We were getting so many Americans sharing our posts that we would get these influx of American orders, that while helpful, were also a lot of work because posting to America is not cheap so it would often require multiple trips to the post office to get quotes, approve them with the customer, wait for more money, then post the parcel.
It's fine to do this for Irish comics, or European comics, or rare out of print books. But more often than not, it was books readily available in America, to customers who lived a stones throw away from much bigger and better indie comic shops.
So I created new, more expensive postage tiers to discourage frivolous international orders and make sure the customers abroad REALLY wanted to buy from a comic shop across the ocean in Ireland.
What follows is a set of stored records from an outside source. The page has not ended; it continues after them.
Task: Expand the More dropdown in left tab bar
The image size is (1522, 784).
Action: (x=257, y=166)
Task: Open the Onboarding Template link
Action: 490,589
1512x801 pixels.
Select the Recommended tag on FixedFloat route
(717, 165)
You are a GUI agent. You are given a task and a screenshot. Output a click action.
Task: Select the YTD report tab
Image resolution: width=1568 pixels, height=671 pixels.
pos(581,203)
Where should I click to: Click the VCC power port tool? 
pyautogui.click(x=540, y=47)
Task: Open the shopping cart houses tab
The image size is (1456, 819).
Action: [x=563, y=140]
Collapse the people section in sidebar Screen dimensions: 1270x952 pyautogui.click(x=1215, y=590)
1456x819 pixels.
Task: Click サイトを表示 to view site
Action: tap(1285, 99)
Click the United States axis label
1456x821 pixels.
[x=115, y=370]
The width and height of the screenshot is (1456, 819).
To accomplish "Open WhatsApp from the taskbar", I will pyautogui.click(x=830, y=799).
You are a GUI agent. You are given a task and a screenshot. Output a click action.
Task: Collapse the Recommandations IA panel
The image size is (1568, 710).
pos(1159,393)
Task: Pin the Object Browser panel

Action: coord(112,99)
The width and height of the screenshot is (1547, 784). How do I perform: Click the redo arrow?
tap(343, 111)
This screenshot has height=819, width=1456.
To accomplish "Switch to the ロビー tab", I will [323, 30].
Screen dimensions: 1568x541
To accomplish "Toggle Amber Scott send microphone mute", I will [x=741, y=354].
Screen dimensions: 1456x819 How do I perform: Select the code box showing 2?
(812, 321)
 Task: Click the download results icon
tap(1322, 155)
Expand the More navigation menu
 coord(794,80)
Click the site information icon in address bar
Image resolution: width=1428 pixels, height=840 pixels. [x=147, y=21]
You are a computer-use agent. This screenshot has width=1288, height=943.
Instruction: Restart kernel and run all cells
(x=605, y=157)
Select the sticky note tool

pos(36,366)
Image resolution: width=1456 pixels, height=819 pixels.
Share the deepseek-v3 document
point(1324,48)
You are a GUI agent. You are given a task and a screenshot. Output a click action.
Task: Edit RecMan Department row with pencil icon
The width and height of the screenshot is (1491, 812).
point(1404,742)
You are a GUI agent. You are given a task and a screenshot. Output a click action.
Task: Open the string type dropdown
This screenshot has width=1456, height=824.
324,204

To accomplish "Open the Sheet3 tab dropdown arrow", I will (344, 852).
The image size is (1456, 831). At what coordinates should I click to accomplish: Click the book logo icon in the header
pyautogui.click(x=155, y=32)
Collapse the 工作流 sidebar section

The "Attention Economy" has gotten noticeably more difficult to navigate this year. BlueSky is better for us than Twitter but still isn't as big as Twitter or Instagram. The days when I'd post a pile of books and get a nice bunch of sales seem to be in the past. If anything these days it seems more like we need to continually remind everyone that Little Deer exists in the hopes that they won't forget in that brief moment when they actually have some disposable income they want to spend.
Funnily enough the Rent-O-Meter seems to be the only posts that Instagram wants to show anyone but also put us in a position of seeming like we may have gone out of business? If Instagram only shows a follower our Rent-O-Meter at €0 and then the algorithm doesn't show them our posts for weeks or months afterwards, we found out people think we've closed for good!
OTHER SHOPS
In 2024 I watched a tiny UK book/comic shop in London close. They started near the same time as Little Deer and I always felt like we were sister stores. That they couldn't make a go of it is worrying.
On the other side of the Atlantic, seeing Desert Island comics successful move and fundraiser was encouraging.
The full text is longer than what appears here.